WORK INSTRUCTION: Your answer must consist of every line from the data below that includes the word "computer".

INFORMATION:

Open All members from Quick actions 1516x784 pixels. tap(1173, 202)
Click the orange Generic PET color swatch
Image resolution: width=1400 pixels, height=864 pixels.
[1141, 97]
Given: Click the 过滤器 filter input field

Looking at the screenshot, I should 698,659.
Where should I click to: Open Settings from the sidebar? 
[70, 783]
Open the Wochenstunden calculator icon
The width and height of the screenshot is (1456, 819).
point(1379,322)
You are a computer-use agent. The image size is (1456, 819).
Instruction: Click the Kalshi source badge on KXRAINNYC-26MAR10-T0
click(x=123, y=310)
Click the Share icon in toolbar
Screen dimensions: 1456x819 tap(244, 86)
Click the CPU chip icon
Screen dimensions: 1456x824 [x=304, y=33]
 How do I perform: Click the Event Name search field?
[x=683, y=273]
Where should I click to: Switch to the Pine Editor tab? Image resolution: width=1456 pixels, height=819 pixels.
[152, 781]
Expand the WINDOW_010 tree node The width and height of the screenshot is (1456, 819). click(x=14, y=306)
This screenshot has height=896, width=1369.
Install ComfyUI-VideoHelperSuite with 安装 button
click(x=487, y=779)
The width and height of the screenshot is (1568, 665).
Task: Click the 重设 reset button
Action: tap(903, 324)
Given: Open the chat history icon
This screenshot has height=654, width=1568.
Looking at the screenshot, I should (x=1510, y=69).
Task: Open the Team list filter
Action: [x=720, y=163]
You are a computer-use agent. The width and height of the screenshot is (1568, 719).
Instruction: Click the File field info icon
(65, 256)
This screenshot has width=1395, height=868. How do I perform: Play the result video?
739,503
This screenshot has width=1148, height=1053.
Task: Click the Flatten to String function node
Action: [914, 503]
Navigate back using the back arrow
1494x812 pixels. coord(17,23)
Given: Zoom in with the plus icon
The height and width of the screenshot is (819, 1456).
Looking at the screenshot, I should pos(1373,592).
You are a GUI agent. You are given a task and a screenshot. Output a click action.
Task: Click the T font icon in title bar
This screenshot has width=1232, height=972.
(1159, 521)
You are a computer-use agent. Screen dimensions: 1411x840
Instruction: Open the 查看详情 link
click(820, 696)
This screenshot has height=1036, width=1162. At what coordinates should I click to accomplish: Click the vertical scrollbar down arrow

EXPECTED ANSWER:
You are a computer-use agent. The image size is (1456, 819).
You are a computer-use agent. The width and height of the screenshot is (1568, 719).
You are a computer-use agent. Screen dimensions: 1411x840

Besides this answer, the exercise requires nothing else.